On Thu, May 14, 2009 at 6:02 PM, Timo Sirainen <tss@iki.fi> wrote:
> I've noticed that if you create e.g. 100k files to a directory and then
> delete the files, the directory entry still seems to take a couple of
> megabytes. Later whenever accessing the (almost empty) directory it can
> take a few seconds to load it into cache.
>
> Is there a way to shrink the directory somehow without having to rmdir()
> it? Would be nice if kernel did it automatically, but I could live with
> a manual userspace syscall/tool as well.
>

fsck -D <device>, when its unmounted of course.

Josef

^ permalink raw reply	[flat|nested] 10+ messages in thread

* Re: ext3/ext4 directories don't shrink after deleting lots of files
  2009-05-15  0:32 ` Josef Bacik
@ 2009-05-15  0:45   ` Timo Sirainen
  2009-05-15 10:58     ` Theodore Tso
  2009-05-17 21:33     ` Theodore Tso
  0 siblings, 2 replies; 10+ messages in thread
From: Timo Sirainen @ 2009-05-15  0:45 UTC (permalink / raw)
  To: Josef Bacik; +Cc: linux-kernel

On May 14, 2009, at 8:32 PM, Josef Bacik wrote:

> On Thu, May 14, 2009 at 6:02 PM, Timo Sirainen <tss@iki.fi> wrote:
>> I've noticed that if you create e.g. 100k files to a directory and  
>> then
>> delete the files, the directory entry still seems to take a couple of
>> megabytes. Later whenever accessing the (almost empty) directory it  
>> can
>> take a few seconds to load it into cache.
>>
>> Is there a way to shrink the directory somehow without having to  
>> rmdir()
>> it? Would be nice if kernel did it automatically, but I could live  
>> with
>> a manual userspace syscall/tool as well.
>>
>
> fsck -D <device>, when its unmounted of course.

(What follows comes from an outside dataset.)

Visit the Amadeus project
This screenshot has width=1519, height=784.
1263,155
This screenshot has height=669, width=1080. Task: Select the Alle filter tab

I was rather thinking something that I could run while the system was  
fully operational. Otherwise just moving the files to a temp directory  
+ rmdir() + rename() would have been fine too.

I just tested that xfs, jfs and reiserfs all shrink the directories  
immediately. Is it more difficult to implement for ext* or has no one  
else found this to be a problem?


^ permalink raw reply	[flat|nested] 10+ messages in thread

* Re: ext3/ext4 directories don't shrink after deleting lots of files
  2009-05-15  0:45   ` Timo Sirainen
@ 2009-05-15 10:58     ` Theodore Tso
  2009-05-15 17:29       ` Timo Sirainen
  2009-05-16  9:42       ` david
  2009-05-17 21:33     ` Theodore Tso
  1 sibling, 2 replies; 10+ messages in thread
From: Theodore Tso @ 2009-05-15 10:58 UTC (permalink / raw)
  To: Timo Sirainen; +Cc: Josef Bacik, linux-kernel

On Thu, May 14, 2009 at 08:45:38PM -0400, Timo Sirainen wrote:
>
> I was rather thinking something that I could run while the system was  
> fully operational. Otherwise just moving the files to a temp directory + 
> rmdir() + rename() would have been fine too.
>
> I just tested that xfs, jfs and reiserfs all shrink the directories  
> immediately. Is it more difficult to implement for ext* or has no one  
> else found this to be a problem?

It's probably fairest to say no one has thought it worth the effort.
It would require some fancy games to swap out block locations in the
extent trees (life would be easier with non-extent-using inodes), and
in the case of htree, we would have to keep track of the index block
so we could remove it from the htree index.  So it's all doable, if a
bit tricky in terms of the technical details; it's just that the
people who could do it have been busy enough with other things.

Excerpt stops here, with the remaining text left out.